I hope no Republican makes such a suggestion, though, because it contributes to the childish idea that the president must govern the nation at all times from the White House -- deploying Marines, structural engineers, tax assessors, and derivatives analysts as required. Ridiculous. Any emergency orders a president must issue can be issued from Texas or Hawaii or the space shuttle for that matter.

President Obama is not wholly responsible for the pathetic incompetence of the security agencies. But their "catastrophic" (his word) failure to perform the minimum functions assigned to them should give him pause. More than most Americans, even more than most Democrats, the president is in thrall to the illusion of a skilled, paternalistic government, able to handle the fortunes of car companies, the proper running of banks and insurance companies, the more equitable and cost-effective delivery of health care, and the exact calibration of the world's climate. Could the new New Deal just get airplane safety right first?

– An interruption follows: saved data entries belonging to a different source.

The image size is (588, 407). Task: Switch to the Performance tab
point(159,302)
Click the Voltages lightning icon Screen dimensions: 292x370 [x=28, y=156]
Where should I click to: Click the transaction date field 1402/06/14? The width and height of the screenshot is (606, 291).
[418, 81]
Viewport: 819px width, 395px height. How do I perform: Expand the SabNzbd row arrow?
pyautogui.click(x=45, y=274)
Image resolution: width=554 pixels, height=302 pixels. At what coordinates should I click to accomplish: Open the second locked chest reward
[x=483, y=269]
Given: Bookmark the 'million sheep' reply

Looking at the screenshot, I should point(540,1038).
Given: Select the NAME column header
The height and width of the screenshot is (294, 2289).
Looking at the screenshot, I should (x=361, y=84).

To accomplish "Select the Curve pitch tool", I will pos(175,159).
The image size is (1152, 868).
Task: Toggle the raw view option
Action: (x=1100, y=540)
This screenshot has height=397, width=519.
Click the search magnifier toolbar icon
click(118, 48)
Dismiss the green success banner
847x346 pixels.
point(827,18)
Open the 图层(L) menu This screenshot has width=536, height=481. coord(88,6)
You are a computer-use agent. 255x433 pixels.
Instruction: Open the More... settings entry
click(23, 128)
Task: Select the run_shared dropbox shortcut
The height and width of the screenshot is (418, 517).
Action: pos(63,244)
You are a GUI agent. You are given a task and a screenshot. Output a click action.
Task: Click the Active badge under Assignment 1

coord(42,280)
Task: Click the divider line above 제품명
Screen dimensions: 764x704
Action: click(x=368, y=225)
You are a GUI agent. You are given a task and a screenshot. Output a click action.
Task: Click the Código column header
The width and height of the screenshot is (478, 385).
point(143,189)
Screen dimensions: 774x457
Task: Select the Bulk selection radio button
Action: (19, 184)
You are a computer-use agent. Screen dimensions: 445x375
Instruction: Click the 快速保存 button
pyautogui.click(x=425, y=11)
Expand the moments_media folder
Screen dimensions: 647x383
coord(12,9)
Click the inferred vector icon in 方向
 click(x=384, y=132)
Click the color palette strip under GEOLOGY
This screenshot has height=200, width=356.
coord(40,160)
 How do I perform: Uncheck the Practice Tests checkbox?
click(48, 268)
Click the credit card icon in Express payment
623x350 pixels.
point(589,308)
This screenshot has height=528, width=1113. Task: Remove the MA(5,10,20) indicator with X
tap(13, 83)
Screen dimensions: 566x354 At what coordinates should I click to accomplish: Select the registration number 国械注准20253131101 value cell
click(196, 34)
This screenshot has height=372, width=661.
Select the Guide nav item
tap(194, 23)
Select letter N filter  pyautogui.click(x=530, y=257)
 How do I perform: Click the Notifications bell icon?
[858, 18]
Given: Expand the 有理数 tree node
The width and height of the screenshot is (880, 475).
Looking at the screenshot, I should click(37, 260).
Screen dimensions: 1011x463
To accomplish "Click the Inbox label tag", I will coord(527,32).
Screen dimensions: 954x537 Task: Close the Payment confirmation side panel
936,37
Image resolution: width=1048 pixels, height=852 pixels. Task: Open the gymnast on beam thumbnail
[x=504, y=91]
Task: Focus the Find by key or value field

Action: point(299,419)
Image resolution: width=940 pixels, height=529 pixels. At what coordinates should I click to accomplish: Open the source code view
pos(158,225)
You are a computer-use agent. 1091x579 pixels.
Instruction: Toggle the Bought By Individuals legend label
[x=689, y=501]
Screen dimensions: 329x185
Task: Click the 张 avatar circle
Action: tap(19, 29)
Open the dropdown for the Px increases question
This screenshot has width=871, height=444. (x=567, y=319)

Leaving aside the failings of the CIA, the Department of State, and the Department of Homeland Security, some of this is entirely President Obama's fault. He has guaranteed that we will get far less intelligence from this terrorist than we would have under the Bush administration. Because the highly successful Clinton law enforcement model has been reintroduced to the war on terror, no sooner was the fire in Abdulmutallab's pants out than he was read his Miranda rights and provided with a taxpayer-financed public defender.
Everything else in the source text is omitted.